L’architetto come un medico-chirurgo? “Così è stato, sono intervenuto di bisturi, in modo puntuale, anestetizzato, non invasivo per far sì che il risultato finale fosse una guarigione indolore”, riconosce Corrado Papa.
Progettista interprete dei desiderata di Simone e Maria Bemporad, giovane coppia di cultura e respiro internazionale innamorata della città di Noto e di un piccolo edificio borghese fine Ottocento, disabitato da anni, che era stato la residenza “del dottore”, un chirurgo, eminenza nel quartiere popolare di Santa Caterina, un intreccio di vicoli, cortili e ronchi a margine del centro storico.
“Intervenire con un atteggiamento imperioso avrebbe posto questo manufatto architettonico in una particolare ribalta”, ricorda il progettista, “istigando un sensibile distacco da un tessuto urbano fortemente consolidato, fragile e trascurato, nonché dalla comunità locale.

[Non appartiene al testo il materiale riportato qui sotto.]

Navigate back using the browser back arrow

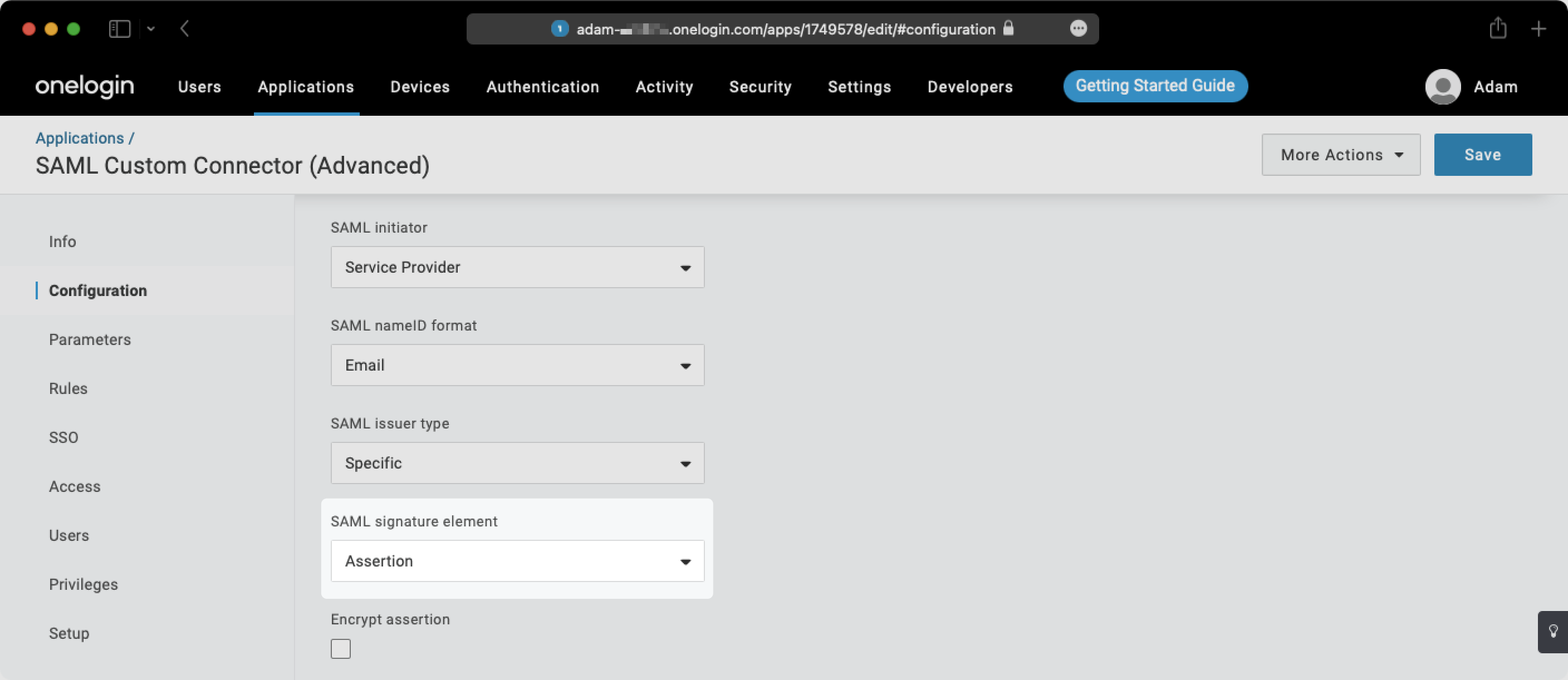click(184, 28)
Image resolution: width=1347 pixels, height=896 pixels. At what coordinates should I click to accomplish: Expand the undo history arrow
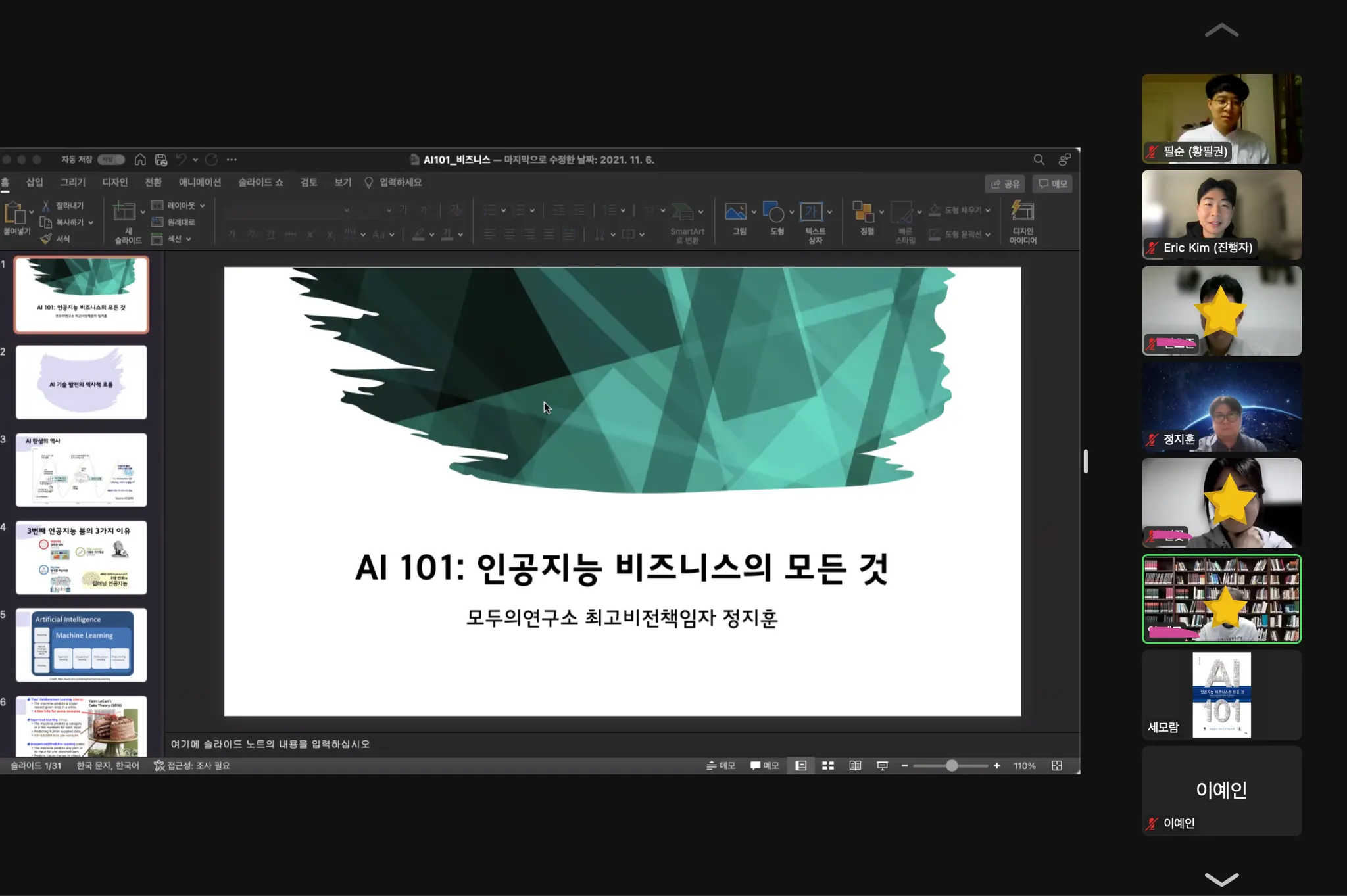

Il ringraziamento di un’anziana del posto che, una volta smontati i ponteggi, in dialetto mi ha detto che il mio lavoro ridava dignità al suo quartiere, in questo senso è stata una conferma davvero emozionante”.
Già, perché Corrado Papa non si limita a ristrutturare la casa che, all’esterno, per non risultare isolata, indossa una pelle intonacata nei colori tenui legati alla terra e all’humus del luogo. In una seconda fase restaura proprio il sistema dei vicoli con cui la sua facies dialoga, operazione finanziata dai Bemporad sensibilizzati alle problematiche di una piccola-grande cittadina con oneri talvolta difficili da sostenere.
Riporta in vita le pietre della pavimentazione in ciottolato a riquadri di pietra bianca, installa elementi di arredo urbano quali la fontanella dell’acqua e le sedute in pietra, nuovi luoghi di chiacchere e aggregazione, ombreggiati da piante rampicanti. All’interno passa a un processo di decomposizione e ri-assemblaggio delle parti.
“Dovevo risolvere l’accorpamento di più unità su tre livelli, frutto di stratificazioni temporali e contaminazioni di gusto”, spiega, “tenendo conto della forte identità sicula della casa ma anche del carattere internazionale dei committenti che si preparavano ad abitarla.
La scelta è stata quella di connotare nuovi spazi ampi e aperti, mediante fenditure, varchi e sfondamenti, impostati su attente simmetrie, che mantenessero la grande varietà dei materiali del luogo, senza nasconderne le rughe opportunatamente trattate da sapienti artigiani: la pietra bianca di Noto (al piano terra), la pietra pece (al primo e sulla scala), umili cementine (nei servizi delle camere degli ospiti), più pregiate mattonelle di ceramica di Caltagirone (nella camera padronale).
E poi quella pietra arenaria ricondotta alla figura di un’unica parete percepibile da terra fino al tetto come trait d’union tra i livelli: una soluzione di continuità architettonica che spicca, mediante il colore differente, rispetto agli altri muri lasciati nel candore bianco dell’intonaco a calce tirato a mano”.
L’armonioso sincretismo dei materiali, che ricorda quello dei cortili siciliani, favorito dall’ingresso di una luce calda e avvolgente in grado di far diventare ogni presenza protagonista, trova sulla sommità, infine, a compimento di un processo di riscoperta, il terrazzino.
“È diventato”, conclude l’architetto, “l’osservatorio discreto da cui assistere al rito del sole: il nuovo faro che recupera la posizione della casa ottocentesca rispetto al tessuto di Noto, inquadrando da una parte la cupola della cattedrale e dall’altra l’isola di Capo Passero e il mare”.